I am working on a scarf I quit when it got to warm and I want to finish it. Very easy knitting and I'm using up some yarn I wanted to use. 

I hand sewed this little 3D house and flat trees from wool scraps I bought from someone who makes items from thrifted and felted sweaters. I thought the little house came out kind of cute, surprisingly, and I wanted to make more. I don't seem to have a lot of motivation right now.

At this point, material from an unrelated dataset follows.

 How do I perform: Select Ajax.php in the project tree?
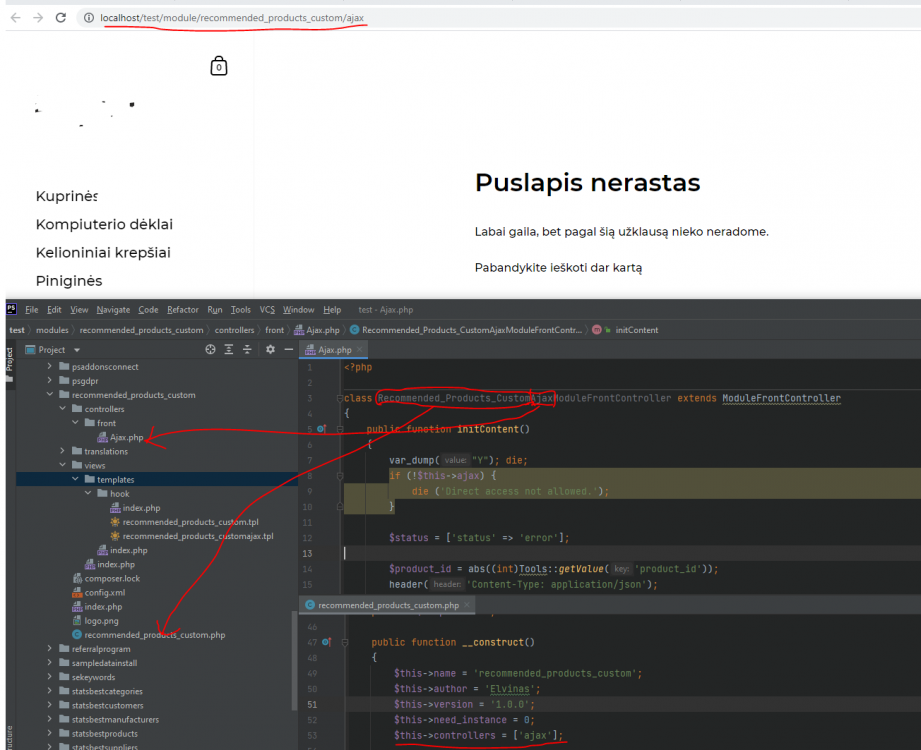pos(126,437)
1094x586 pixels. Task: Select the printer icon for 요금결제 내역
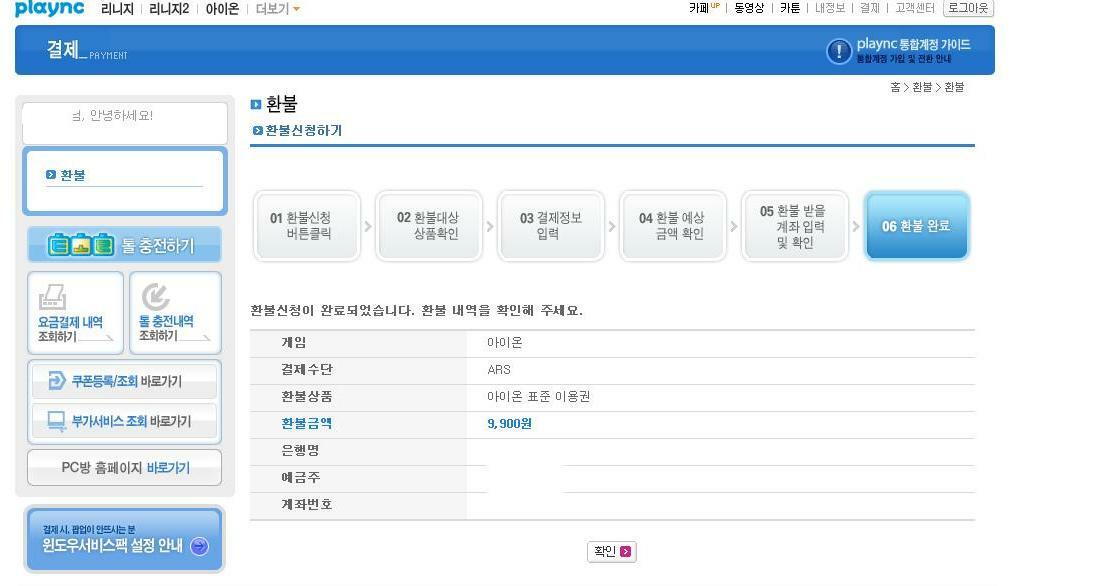tap(51, 295)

Anyone else have crafting and hobby dry spells?


----------



## twinkles (Oct 27, 2022)

i havent been in the mood to crochet or knit---i have a room to get straightand i am not in the mood to do that


----------



## NorthernLight (Oct 27, 2022)

I'm not a crafter, but there are other things I like to do. Yes, I find I can do less and less from year to year.

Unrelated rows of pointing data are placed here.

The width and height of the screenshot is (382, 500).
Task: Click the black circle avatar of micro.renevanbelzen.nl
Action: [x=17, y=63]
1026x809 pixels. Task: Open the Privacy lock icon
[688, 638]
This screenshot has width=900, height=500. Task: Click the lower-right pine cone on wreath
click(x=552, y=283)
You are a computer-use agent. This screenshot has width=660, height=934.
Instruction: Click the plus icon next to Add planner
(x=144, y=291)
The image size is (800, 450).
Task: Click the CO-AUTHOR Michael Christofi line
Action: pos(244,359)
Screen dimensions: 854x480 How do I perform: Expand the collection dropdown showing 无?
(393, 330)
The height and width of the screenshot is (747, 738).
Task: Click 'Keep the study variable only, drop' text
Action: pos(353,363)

Things that made my life more interesting (language practice, hosting a game, and exercising) are starting to feel burdensome, just within the past few months.


----------



## Lavinia (Oct 27, 2022)

I have several 'UFO's' (unfinished objects) on the go. If you lose interest, it's best to put something aside and wait until the urge to create returns.  I've just finished a latch-hook cushion and now I'm doing cross-stitch but I have at least 4 sewing projects waiting  to be finished. The trouble is, I don't like using a sewing machine. I prefer to sit on my sofa and sew by hand with music playing. Applique and patchwork mean using the machine, so tend to get neglected.


----------



## Owlivia (Oct 28, 2022)

@Remy   Your little objects are sweet.  They remind me of themed ornaments for a Christmas Tree.  What are you going to do with them?

As far as putting off making things, oh, yes.  I have lots of supplies and ideas and some started and others just annoying me by being in boxes and containers.  

I've got all legitimate reasons for procrastination, but it doesn't make it any better.


----------



## officerripley (Oct 28, 2022)

Remy said:


> Anyone else have crafting and hobby dry spells?


Yeah, mine started the day I was born.


----------



## MountainRa (Oct 28, 2022)

Remy said:


> I hand sewed this little 3D house and flat trees from wool scraps I bought from someone who makes items from thrifted and felted sweaters. I thought the little house came out kind of cute,


I like the little house!
I, too, have lost interest in crafting. I passed on all my jewelry making tools and supplies to my daughter in law. She sends me photos of pieces she makes. I enjoy seeing them.


----------



## PamfromTx (Oct 28, 2022)

I have not crafted like I once did.


----------



## Pinky (Oct 28, 2022)

I get in the crafting mood in winter .. when I spend more time indoors. Must admit that after decades of
crafting, I'm more or less "crafted out". I do, however, enjoy seeing what others are crafting.


----------